Your email message is your first contact. Consider that the person receiving it may have a high volume of responses and yours might be one of dozens of emails, all with the same automatically created subject heading. So how do you make yours stand out?
Ideally, we would recommend a personalised email, but even if you are applying via an automated system (often compulsory now when approaching firms directly) it is worth making sure that your covering note sets out some key points:
- The role(s) you have seen advertised which are of interest. This can go in the subject bar and will most likely be automated if applying through an online button.
- A brief and clear summary of your skills and experience (for example “I am a three years’ qualified English solicitor specialising in Corporate and M&A work, and currently with Clifford Chance in London”). If you are with a good law firm, mention it – the right firm name is probably the single best way to catch the eye.

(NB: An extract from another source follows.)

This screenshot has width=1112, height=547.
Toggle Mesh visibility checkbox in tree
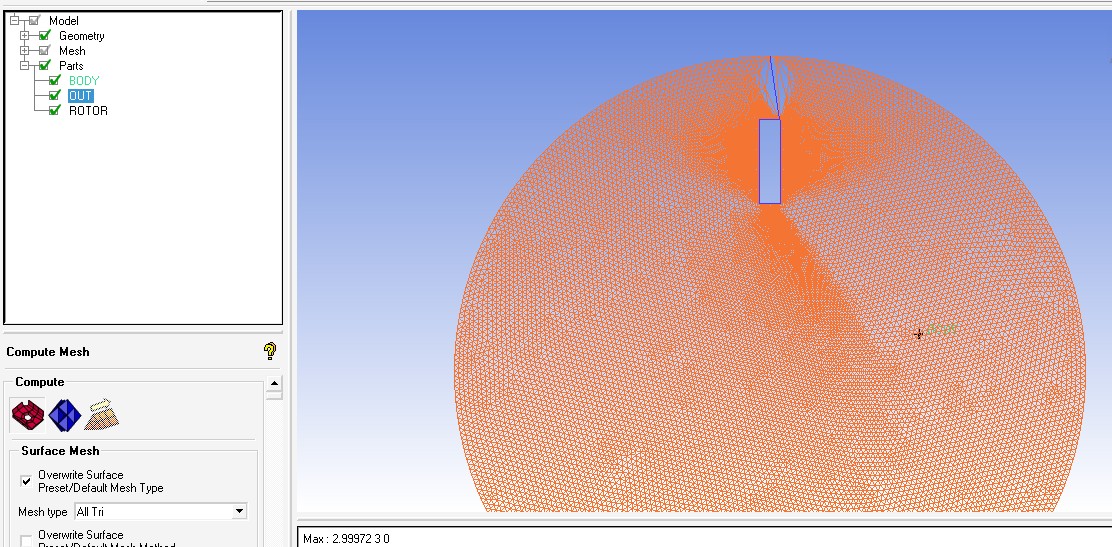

- A general comment on what you are looking for or the reason for your approach – no need to be specific at this stage but if a particular location or type of role is your goal then it is worth mentioning.
- Your telephone contact details and any instructions on when it is easiest to reach you (or indeed if it is easier to liaise by email in the first instance).
- If you are contacting a firm directly, then certainly attach your Curriculum Vitae (CV). Likewise, since recruitment consultants will generally be unable to reveal specific details about a role without first having your CV, it makes sense to attach it although we would recommend that you stress it is not for distribution without your advance approval. If you are unsure, you can summarise your experience on the email and make clear that you are happy to send your CV if appropriate following an initial discussion.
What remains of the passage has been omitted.